The UK is suffering supply shortages like the rest of the world, but Brexit has added its own unique twist as many European citizens who worked in the UK have departed. For example, there are 150,000 pigs awaiting slaughter due to a skilled butcher shortage. The government has now announced 800 new six-month visas for butchers, and due to the bottlenecks that now exist, the government has established a “private storage aid” to store carcasses for six months while inventory is cleared. This Strategic Porcine Reserve will be closed when enough pigs fly out the door. Recent entanglements such as the suspension of Northern Ireland Secretary of State Owen Paterson, fishing quota fights in the English Channel and Amazon threatening to ban UK Visa cards are news. Some of these are the normal claptrap of political life while others are the direct, unforeseen consequences of Brexit as Britain is no longer protected by the EU cap on card fees nor by prior quota agreements.
The UK serves as the canary in the coal mine for what is occurring in the U.S. The recent censure of Rep. Paul Gosar is our proxy for Owen Paterson. California’s green initiatives have led to the shutdown of refining capacity and power generation in the state while not coordinating the transition versus actual power demand. Consequently, random brownouts and expensive power are now the norm in California and gasoline has reached $6 per gallon, almost double the U.S. average. Government regulation and the pandemic have led to severe supply shortages as the national logistics system is stifled. Worsening the situation are new rules that restrict or prevent truckers, the key to the solution, from working. As in Britain, inconvenience will not be the only consequence as states are now rationing product and those that are less fortunate will suffer this winter.
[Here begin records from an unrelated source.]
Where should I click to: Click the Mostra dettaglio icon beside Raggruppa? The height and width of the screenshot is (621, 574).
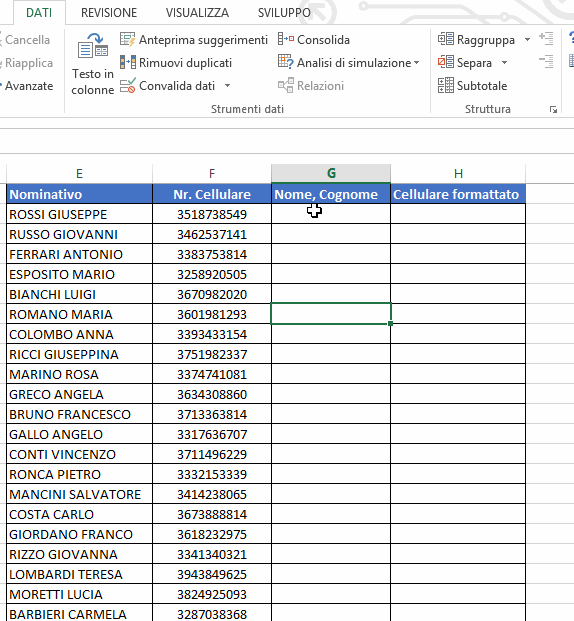click(546, 39)
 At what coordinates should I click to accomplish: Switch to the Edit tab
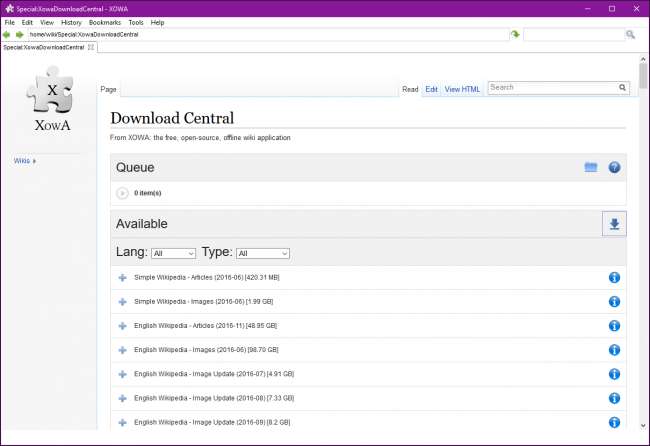point(431,89)
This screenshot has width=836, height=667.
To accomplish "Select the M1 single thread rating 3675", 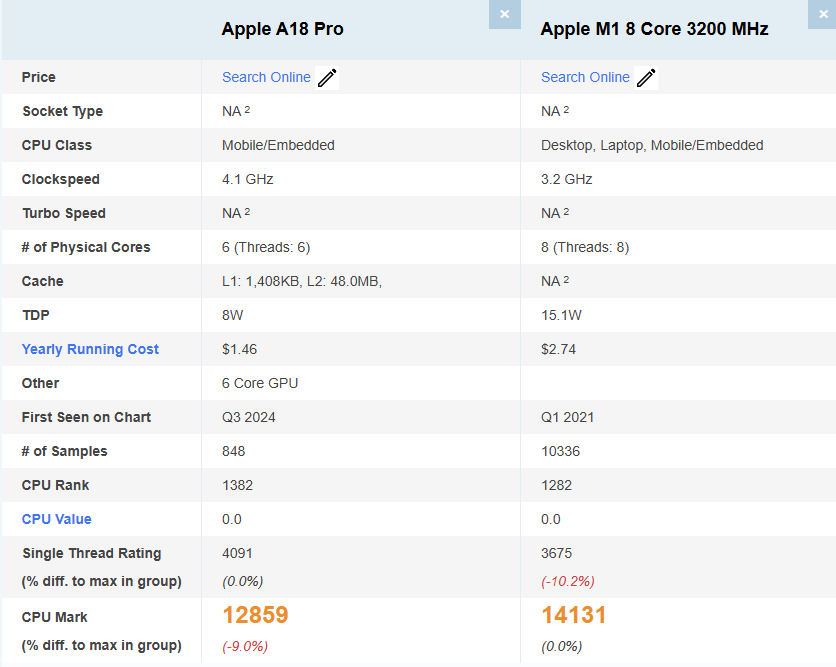I will coord(557,553).
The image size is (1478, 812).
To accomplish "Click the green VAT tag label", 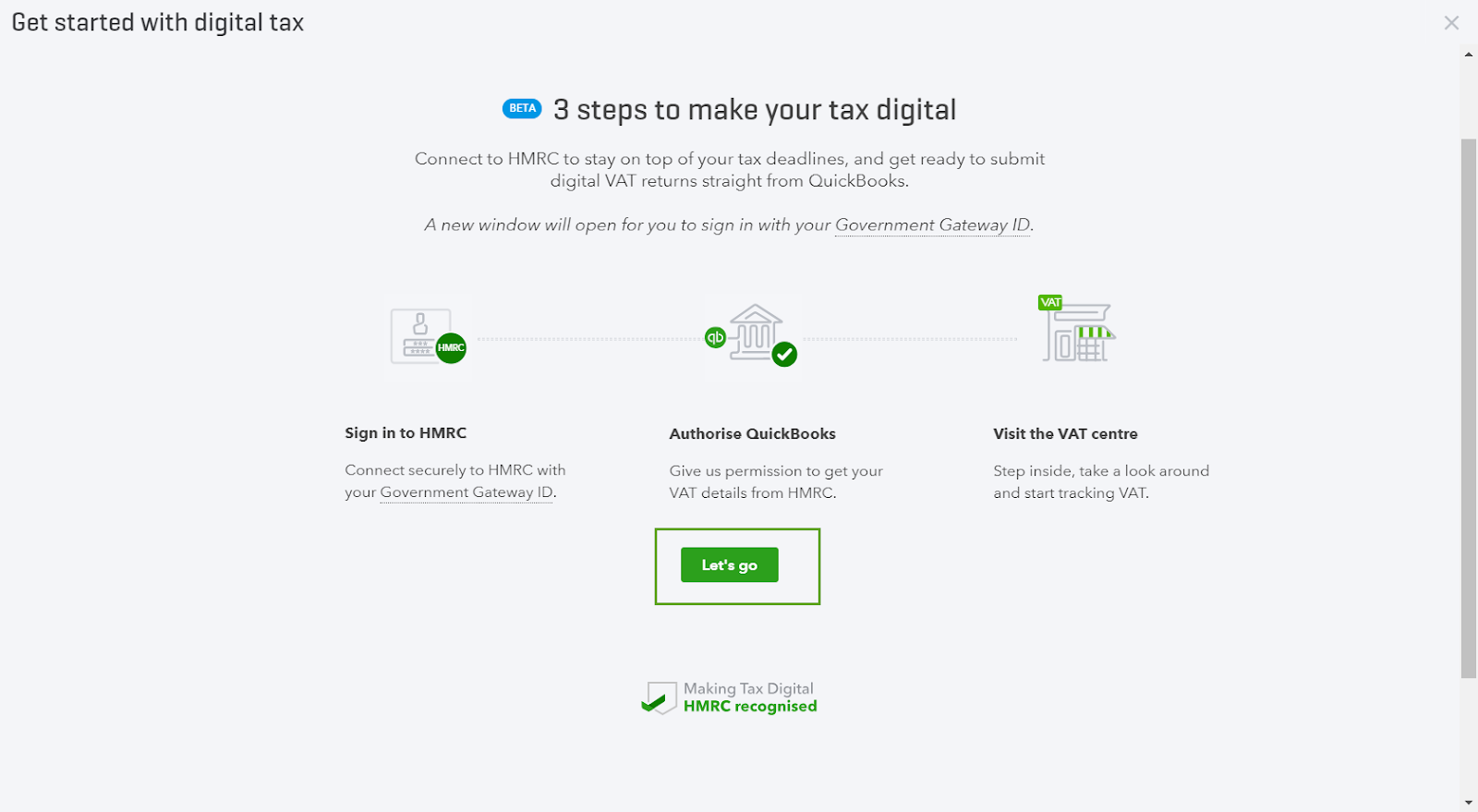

Perhaps the largest consequence of federal spending, the pandemic, and supportive Fed monetary policy is inflation, a challenge not seen in four decades.
We are seeing 20% plus increases in many inputs at our portfolio companies and some north of 50%. Comments that the inflation is transitory, meaning brief, are already past the point of being credible. Price increases are being passed to customers at levels not seen since the 1970’s. The Dollar Tree stores which have priced all items at $1 for 35 years just permanently raised all prices to $1.25. Thus far, interest rates, which underpin the valuations we see today, are not reflecting actual inflation due to the Fed’s actions. As tapering is completed, rates may begin to reflect the economy. As a living fossil, I have the benefit of experiencing the last inflation period, in the 1970’s. My student loan package consisted of two layers; one capped at 7% by the government and the junior layer that floated at the Prime rate plus three hundred basis points. The day I was admitted to graduate school, Prime was at 8%, slightly above the government cap on the first layer. Two years later, when I graduated, the prime rate hit 20.50% making the rate on my loan 23.50%. I lived on a yoga mat, rather than buy a bed, for the first four months of my job in order to retire much of that debt. Stagflation may not hit us as hard as it did in the seventies, but the Fed has a scarcity of tools to avoid it. Managing a private equity portfolio in a higher inflation environment is an exercise in agility as margin management requires nimbleness and the rapid movement of interest rates, as seen above, can deplete cash flow and crush multiples.
I’m Rob Morris and I approved this blog.